Problem description: Could you echo every line of the records that follow, word for word, leaving out the pictures?
### Data section
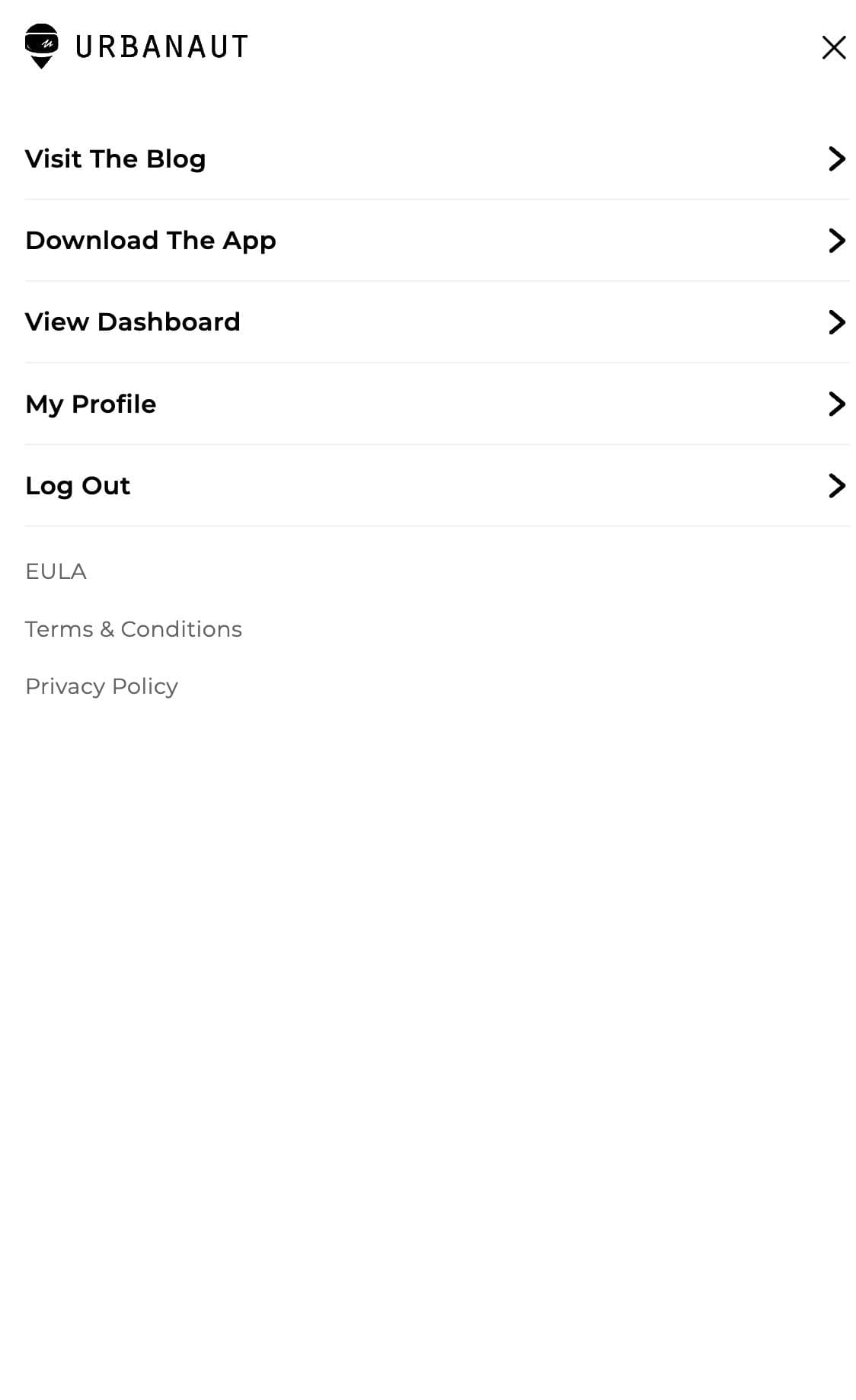Click the word Blog in the menu
Viewport: 856px width, 1400px height.
point(175,158)
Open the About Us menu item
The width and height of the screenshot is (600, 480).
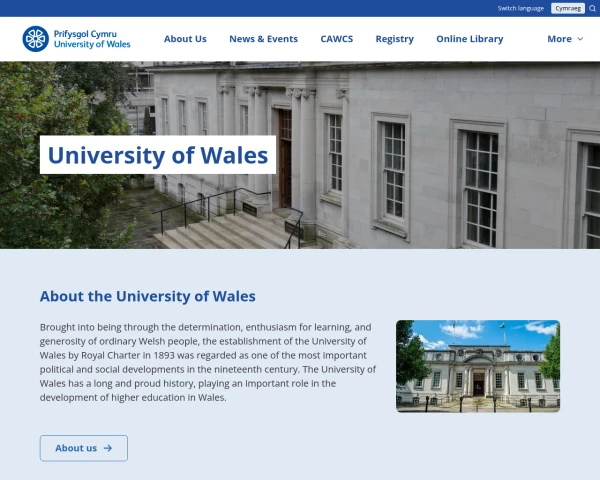[x=185, y=39]
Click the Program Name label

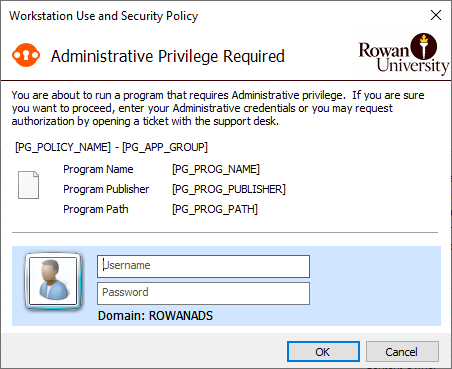coord(98,169)
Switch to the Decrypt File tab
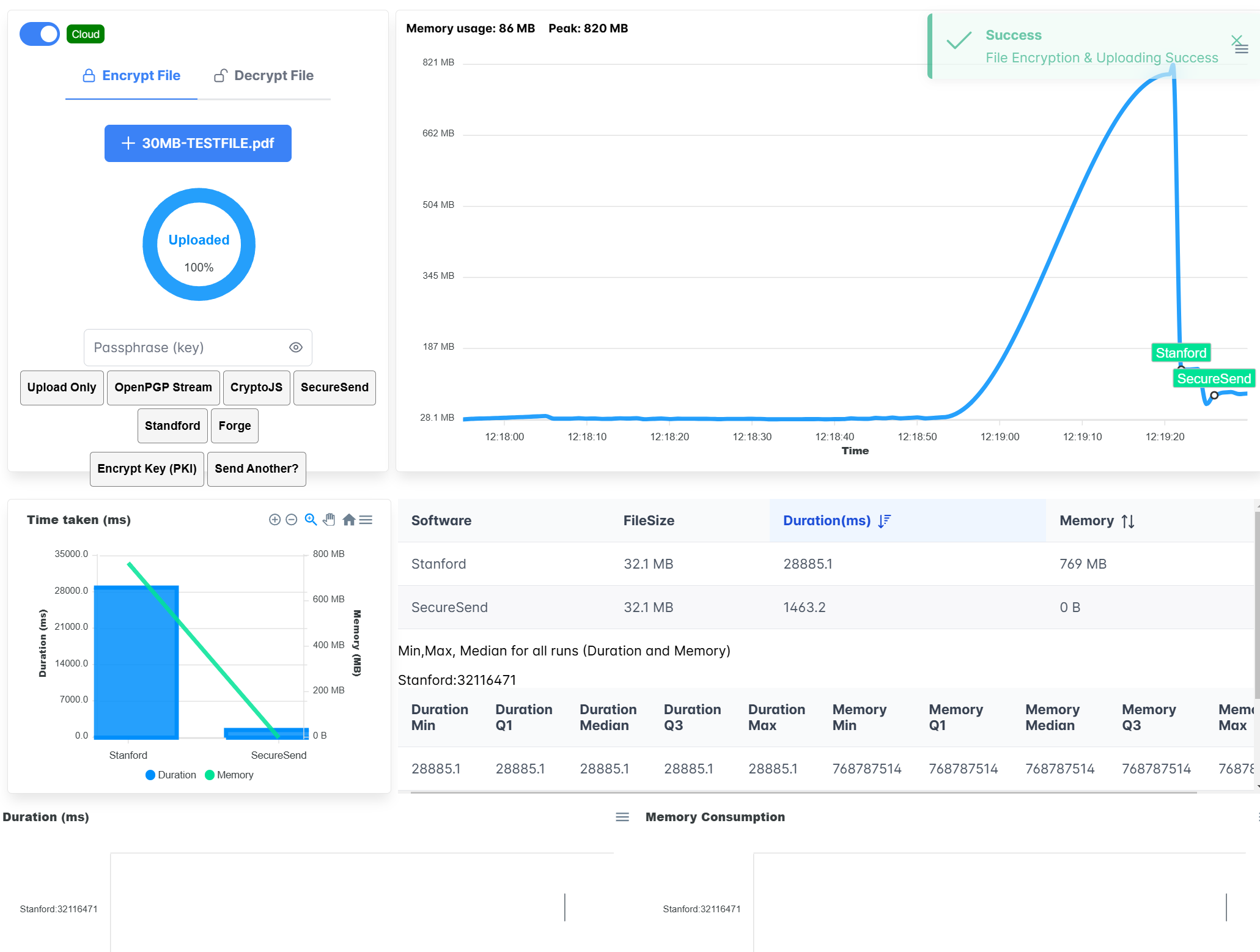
######
Exercise output:
Click the word Blog in the menu
Viewport: 856px width, 1400px height.
point(175,158)
Open the About Us menu item
The width and height of the screenshot is (600, 480).
[x=185, y=39]
Click the Program Name label

coord(98,169)
Switch to the Decrypt File tab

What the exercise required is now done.